» **Your instructions**: Report each line of the records that contains the string "logo", copying every such line in full.
** Start of Supplied data **
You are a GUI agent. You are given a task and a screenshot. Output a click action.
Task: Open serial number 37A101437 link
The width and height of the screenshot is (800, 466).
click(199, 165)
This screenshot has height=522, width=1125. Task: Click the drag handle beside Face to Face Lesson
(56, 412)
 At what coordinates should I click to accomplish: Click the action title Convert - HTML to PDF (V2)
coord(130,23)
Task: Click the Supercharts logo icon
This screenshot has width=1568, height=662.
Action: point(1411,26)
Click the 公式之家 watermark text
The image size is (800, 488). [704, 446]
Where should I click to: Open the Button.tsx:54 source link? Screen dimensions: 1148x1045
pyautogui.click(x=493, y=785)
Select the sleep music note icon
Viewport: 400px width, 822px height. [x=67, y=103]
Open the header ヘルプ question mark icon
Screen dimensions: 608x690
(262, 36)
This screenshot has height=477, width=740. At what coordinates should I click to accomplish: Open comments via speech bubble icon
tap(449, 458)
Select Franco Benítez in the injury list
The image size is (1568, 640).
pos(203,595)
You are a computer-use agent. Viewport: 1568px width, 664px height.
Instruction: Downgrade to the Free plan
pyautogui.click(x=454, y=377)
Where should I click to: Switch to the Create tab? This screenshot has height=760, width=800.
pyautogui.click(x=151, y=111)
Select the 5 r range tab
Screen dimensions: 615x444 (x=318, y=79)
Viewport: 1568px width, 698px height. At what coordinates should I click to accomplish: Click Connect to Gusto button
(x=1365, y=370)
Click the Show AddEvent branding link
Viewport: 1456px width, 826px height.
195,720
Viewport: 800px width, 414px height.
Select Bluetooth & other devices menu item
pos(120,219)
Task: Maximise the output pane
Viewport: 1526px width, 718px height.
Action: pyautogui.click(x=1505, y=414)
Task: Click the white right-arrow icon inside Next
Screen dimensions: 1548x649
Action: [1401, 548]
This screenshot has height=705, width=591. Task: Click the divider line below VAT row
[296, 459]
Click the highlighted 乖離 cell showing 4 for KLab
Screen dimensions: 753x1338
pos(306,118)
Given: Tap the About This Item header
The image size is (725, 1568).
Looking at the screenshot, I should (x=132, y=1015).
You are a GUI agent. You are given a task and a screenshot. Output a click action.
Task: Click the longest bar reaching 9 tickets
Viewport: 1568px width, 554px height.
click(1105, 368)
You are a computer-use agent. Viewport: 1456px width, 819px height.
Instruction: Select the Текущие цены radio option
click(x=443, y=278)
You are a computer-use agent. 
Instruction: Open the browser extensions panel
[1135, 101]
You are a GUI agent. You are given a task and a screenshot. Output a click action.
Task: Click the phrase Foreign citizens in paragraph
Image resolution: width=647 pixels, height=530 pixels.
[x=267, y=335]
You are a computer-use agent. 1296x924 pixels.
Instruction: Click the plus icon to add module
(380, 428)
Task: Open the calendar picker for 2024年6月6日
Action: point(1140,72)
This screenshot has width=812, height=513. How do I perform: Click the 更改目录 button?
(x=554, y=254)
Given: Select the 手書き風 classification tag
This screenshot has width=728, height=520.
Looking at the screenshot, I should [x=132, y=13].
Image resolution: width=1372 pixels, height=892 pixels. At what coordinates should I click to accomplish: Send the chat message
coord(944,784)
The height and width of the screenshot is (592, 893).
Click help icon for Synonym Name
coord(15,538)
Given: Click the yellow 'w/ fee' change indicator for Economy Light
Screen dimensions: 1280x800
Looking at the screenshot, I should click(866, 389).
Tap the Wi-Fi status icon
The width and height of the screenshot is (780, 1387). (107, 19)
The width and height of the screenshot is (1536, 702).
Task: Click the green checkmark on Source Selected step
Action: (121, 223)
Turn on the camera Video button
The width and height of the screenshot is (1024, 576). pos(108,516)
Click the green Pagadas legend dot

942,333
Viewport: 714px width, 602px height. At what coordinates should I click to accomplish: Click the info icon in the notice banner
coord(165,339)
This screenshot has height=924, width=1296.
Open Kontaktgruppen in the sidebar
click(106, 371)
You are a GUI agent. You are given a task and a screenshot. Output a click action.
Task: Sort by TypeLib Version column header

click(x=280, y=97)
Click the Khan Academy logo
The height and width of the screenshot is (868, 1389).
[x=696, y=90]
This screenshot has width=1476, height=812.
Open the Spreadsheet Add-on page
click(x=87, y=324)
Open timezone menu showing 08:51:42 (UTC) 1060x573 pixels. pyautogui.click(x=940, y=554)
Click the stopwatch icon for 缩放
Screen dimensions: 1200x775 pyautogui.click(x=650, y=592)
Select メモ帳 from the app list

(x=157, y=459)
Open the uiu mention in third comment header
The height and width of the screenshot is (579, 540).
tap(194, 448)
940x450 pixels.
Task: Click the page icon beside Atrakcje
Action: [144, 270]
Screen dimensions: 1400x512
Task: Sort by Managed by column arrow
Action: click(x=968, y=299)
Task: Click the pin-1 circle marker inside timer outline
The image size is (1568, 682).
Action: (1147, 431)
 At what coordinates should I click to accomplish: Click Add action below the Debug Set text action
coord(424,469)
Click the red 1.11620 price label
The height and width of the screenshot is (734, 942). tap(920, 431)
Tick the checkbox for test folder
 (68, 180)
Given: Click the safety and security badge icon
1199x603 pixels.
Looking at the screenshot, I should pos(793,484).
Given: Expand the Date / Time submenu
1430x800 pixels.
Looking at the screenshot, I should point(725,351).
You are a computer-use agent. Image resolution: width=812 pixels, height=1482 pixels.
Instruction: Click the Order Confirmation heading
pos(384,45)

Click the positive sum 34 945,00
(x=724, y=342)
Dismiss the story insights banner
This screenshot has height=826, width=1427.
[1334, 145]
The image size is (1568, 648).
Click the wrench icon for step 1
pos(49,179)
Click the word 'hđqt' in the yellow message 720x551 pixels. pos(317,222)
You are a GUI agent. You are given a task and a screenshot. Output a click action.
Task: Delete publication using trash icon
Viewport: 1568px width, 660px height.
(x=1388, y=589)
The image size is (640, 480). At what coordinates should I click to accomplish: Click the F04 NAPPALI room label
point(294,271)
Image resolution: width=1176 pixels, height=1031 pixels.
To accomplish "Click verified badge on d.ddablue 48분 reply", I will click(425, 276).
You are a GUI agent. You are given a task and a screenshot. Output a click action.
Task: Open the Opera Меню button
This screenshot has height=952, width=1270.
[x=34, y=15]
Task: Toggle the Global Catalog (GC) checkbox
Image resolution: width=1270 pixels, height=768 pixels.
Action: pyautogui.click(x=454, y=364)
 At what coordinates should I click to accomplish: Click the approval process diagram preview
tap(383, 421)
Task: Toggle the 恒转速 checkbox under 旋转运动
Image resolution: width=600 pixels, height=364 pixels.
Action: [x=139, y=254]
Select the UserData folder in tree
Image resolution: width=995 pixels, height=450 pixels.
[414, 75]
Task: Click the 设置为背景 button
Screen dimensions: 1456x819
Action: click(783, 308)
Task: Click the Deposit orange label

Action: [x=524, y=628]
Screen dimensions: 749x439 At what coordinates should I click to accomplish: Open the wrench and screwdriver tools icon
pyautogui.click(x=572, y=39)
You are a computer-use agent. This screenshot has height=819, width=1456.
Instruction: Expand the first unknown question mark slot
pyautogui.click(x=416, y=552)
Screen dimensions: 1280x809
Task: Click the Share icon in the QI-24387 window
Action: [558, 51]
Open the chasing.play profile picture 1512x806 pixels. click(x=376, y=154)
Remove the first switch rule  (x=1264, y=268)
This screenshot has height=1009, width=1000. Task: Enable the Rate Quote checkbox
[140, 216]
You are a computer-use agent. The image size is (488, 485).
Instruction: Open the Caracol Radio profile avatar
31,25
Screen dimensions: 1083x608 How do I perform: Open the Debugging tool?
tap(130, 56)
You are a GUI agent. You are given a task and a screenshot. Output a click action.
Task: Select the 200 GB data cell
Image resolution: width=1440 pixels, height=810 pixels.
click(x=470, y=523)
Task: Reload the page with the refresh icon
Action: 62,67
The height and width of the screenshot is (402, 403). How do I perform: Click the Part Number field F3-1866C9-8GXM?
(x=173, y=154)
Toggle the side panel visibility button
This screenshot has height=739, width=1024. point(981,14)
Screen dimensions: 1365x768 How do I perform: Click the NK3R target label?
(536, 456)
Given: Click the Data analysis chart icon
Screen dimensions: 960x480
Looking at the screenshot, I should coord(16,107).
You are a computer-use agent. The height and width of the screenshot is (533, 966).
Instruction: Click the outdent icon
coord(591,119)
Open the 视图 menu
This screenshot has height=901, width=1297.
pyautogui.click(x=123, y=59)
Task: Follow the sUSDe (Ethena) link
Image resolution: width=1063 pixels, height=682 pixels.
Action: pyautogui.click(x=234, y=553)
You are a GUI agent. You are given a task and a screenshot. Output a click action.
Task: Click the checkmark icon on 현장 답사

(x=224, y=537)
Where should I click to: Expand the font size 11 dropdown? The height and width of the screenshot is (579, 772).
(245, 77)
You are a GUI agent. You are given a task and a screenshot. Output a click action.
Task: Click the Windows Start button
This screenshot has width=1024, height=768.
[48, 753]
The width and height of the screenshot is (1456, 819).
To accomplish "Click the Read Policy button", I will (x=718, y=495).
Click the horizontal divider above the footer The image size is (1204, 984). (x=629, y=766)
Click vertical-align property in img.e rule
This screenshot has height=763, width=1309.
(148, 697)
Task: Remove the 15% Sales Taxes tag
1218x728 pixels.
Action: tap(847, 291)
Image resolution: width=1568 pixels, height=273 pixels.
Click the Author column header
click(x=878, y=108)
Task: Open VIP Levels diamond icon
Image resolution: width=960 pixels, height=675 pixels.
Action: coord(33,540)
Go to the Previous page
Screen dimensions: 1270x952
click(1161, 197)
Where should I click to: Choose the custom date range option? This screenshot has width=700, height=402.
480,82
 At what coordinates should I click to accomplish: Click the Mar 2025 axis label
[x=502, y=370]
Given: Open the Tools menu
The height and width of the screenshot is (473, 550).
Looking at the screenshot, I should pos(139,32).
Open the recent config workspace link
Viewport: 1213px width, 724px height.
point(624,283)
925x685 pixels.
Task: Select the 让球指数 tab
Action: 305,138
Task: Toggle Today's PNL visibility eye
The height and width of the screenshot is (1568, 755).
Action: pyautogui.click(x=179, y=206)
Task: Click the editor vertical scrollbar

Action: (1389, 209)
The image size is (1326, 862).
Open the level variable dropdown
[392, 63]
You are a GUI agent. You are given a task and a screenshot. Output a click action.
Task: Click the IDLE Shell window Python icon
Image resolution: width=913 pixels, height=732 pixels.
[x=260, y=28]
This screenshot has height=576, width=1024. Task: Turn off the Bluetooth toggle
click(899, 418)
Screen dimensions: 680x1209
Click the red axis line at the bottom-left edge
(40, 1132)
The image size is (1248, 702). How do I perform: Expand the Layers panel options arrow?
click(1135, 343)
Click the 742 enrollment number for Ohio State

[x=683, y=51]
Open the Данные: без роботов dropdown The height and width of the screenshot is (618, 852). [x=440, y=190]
** End of Supplied data **
» **Task result**:
Task: Click the Supercharts logo icon
Click the Khan Academy logo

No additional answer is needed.